A bridge collapsed at a cobalt mine in southeastern Democratic Republic of Congo, killing at least 32 illegal miners, a regional government official said on Sunday.
The bridge fell on a flooded area at the mine in Lualaba province on Saturday, provincial interior minister Roy Kaumba Mayonde told reporters. He said 32 bodies had been recovered and a search was underway for more.
The Democratic Republic of the Congo produces more than 70% of the world’s supply of cobalt, which is essential for batteries used in electric cars, many laptops and mobile phones.
It is estimated that more than 200,000 people work in giant illegal cobalt mines in the Central African country.
Local authorities said the bridge collapsed at the Kalando mine, about 42 kilometers (26 miles) southeast of the Lualaba provincial capital, Kolwezi.

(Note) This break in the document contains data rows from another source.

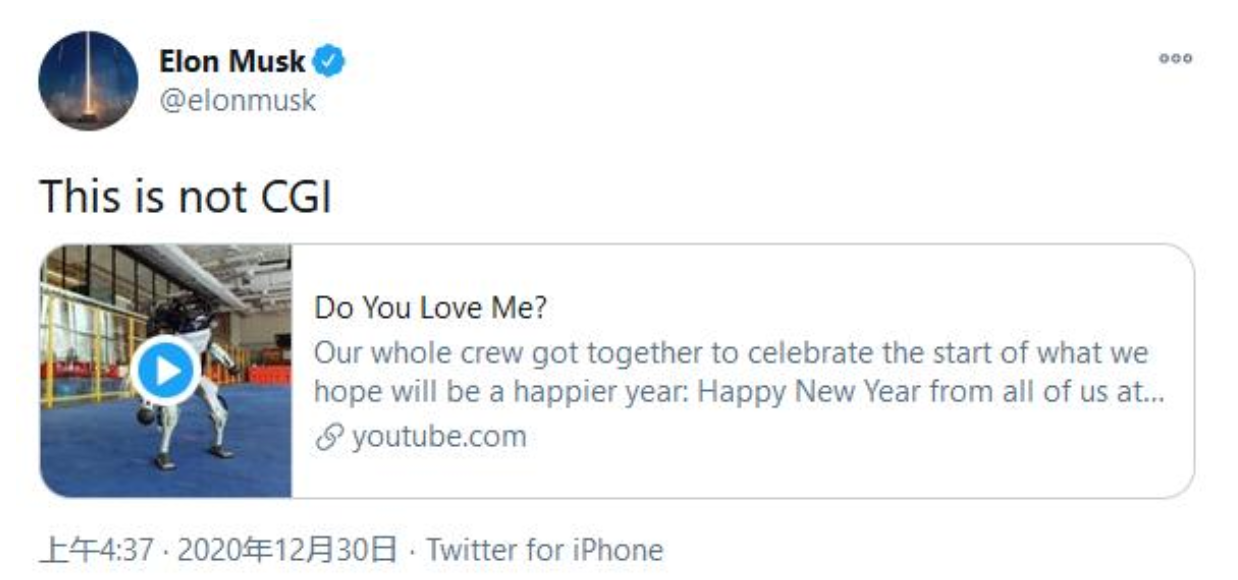This screenshot has width=1238, height=580.
Task: Open the "Twitter for iPhone" source label
Action: point(544,550)
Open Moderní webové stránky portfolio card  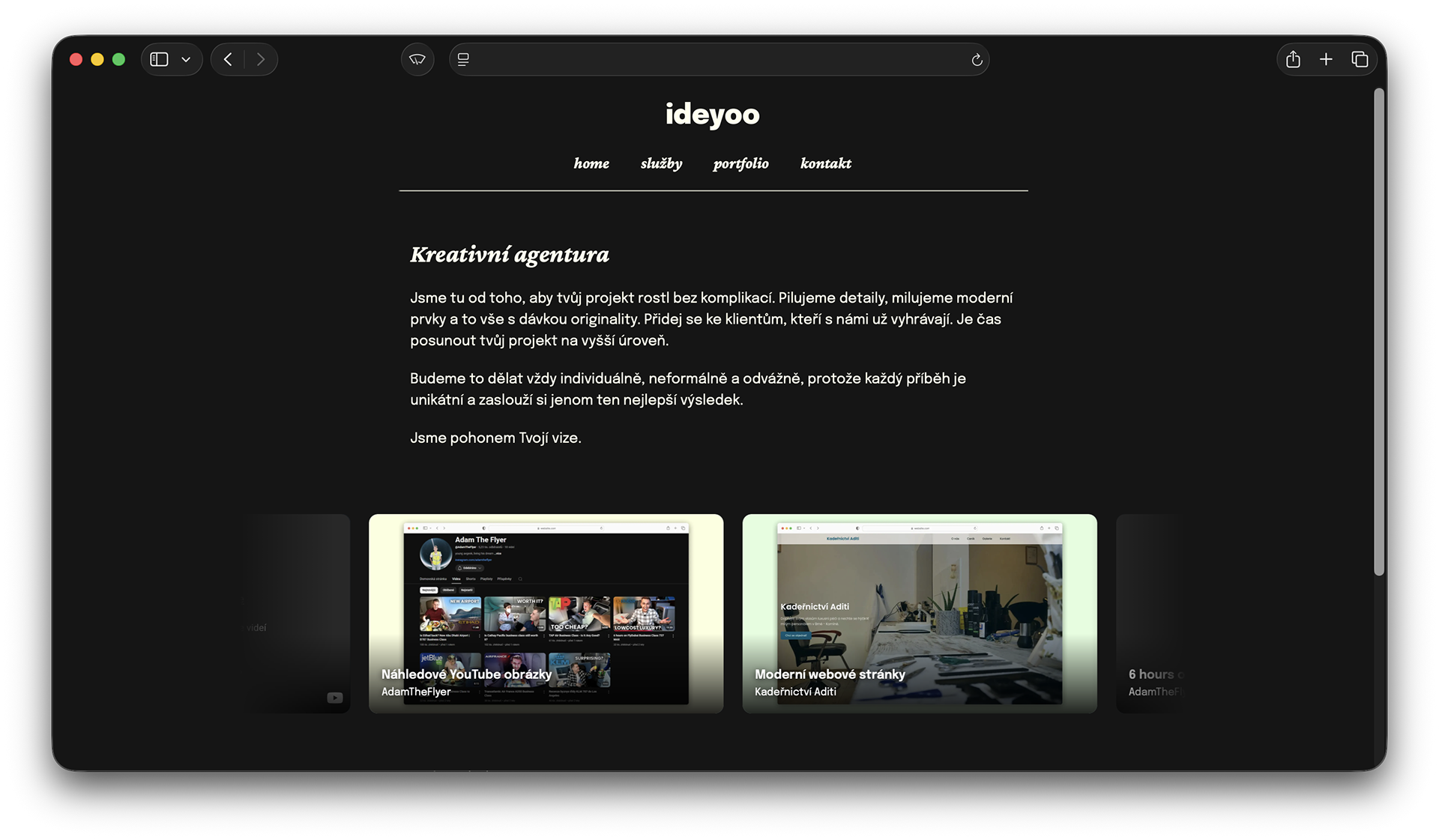919,613
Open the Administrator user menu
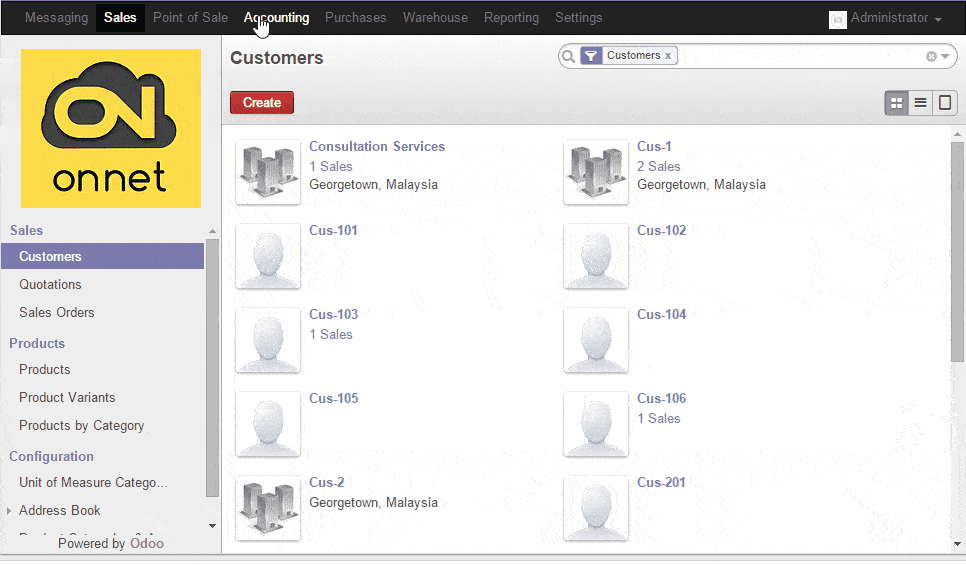The width and height of the screenshot is (966, 565). (886, 18)
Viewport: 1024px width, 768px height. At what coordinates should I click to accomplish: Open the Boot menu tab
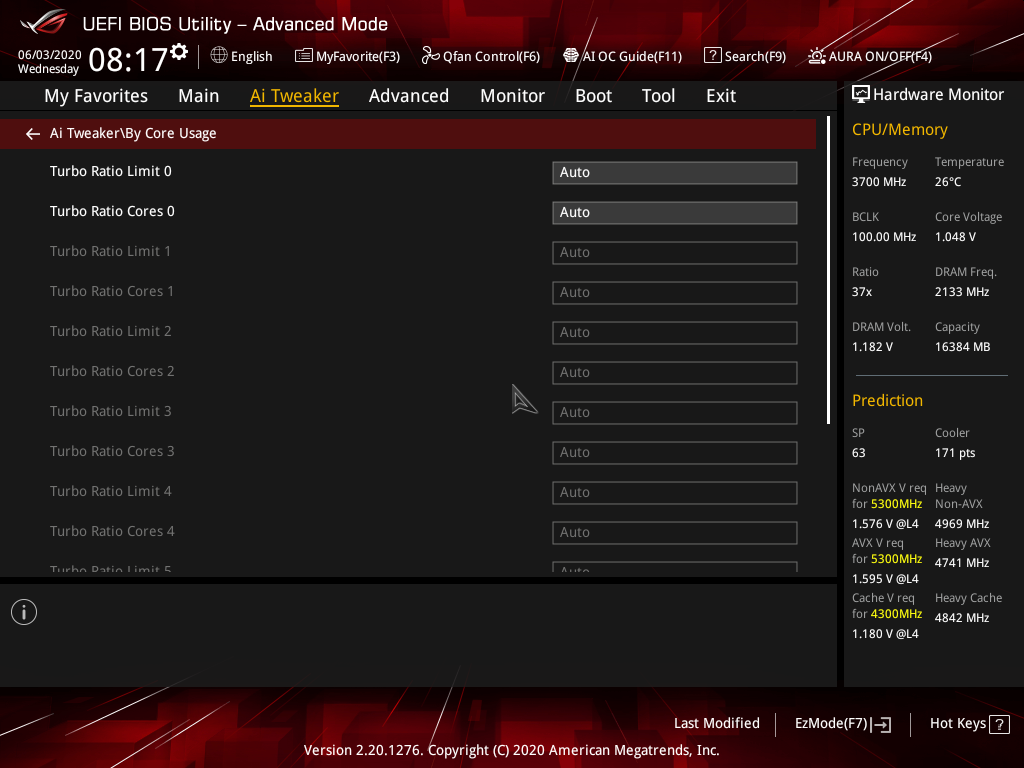pos(593,96)
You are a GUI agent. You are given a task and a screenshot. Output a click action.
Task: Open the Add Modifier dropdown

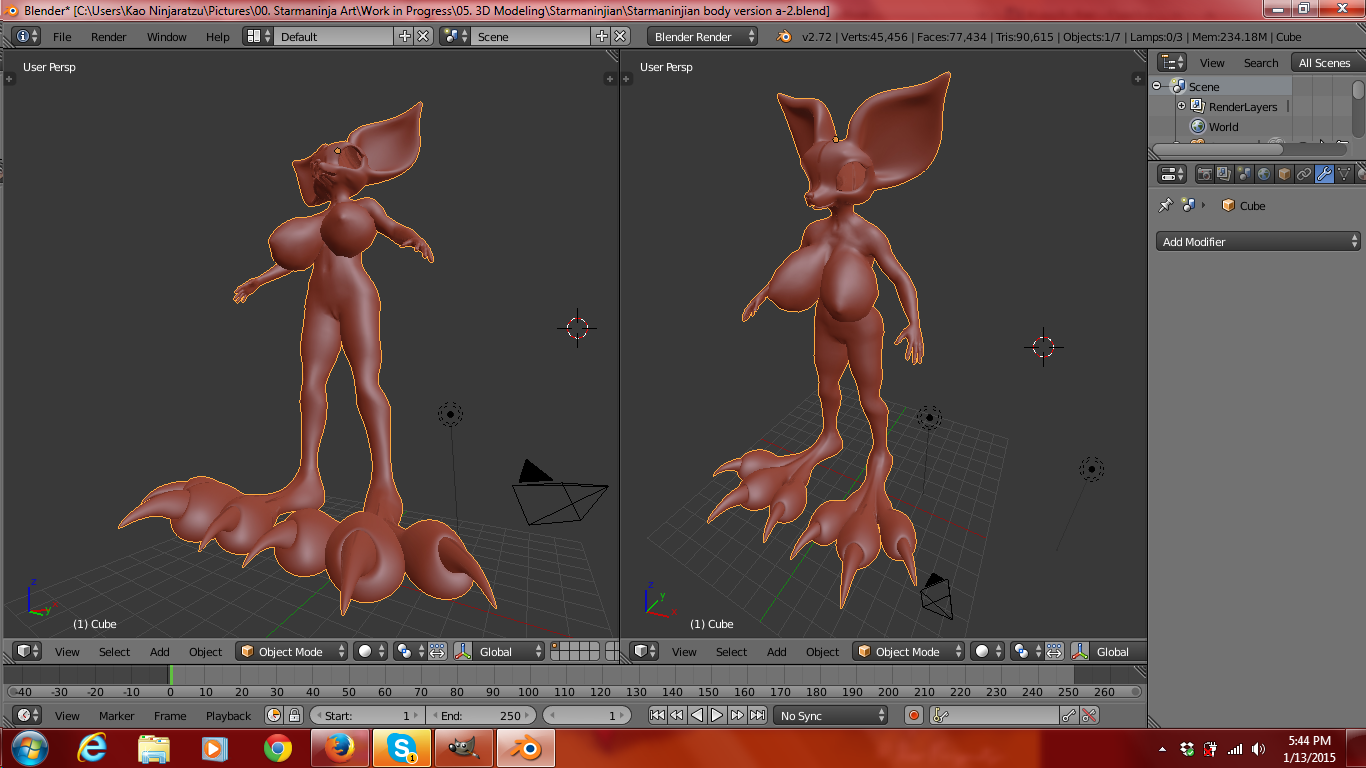pos(1257,242)
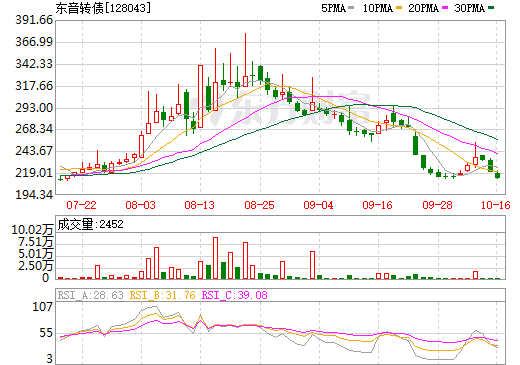Select the 东音转债[128043] chart title

coord(103,8)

“Despite a formal ban on access to the site due to heavy rain and the risk of a landslide, wildcat miners forced their way into the quarry,” Mayonde said.
He said miners who rushed across the makeshift bridge, built to cross a flooded ditch, caused it to collapse.
A report by the government agency SAEMAPE that monitors and assists mining cooperatives stated that the presence of soldiers at the Kalando mine had caused panic.
The report said the mine had been at the center of a long-running dispute between wildcat miners, a cooperative that was supposed to organize excavation there, and the site’s legal operators, who were said to have Chinese involvement.
The miners who fell “piled on top of each other, causing deaths and injuries,” according to the report.
Images sent to AFP Images taken by the provincial office of the National Human Rights Commission (CNDH) showed miners removing bodies from the ditch, with at least 17 bodies lying on the ground nearby.
The provincial coordinator of the CNDH, Arthur Kabulo, said AFP that more than 10,000 wildcat miners operated in Kalando. Provincial authorities suspended operations at the site on Sunday.
Allegations about the use of child labor, dangerous conditions and corruption have long cast a shadow over the Democratic Republic of the Congo’s cobalt mining industry.
The Democratic Republic of Congo’s mineral wealth has also been at the center of a conflict that has devastated the east of the country for more than three decades.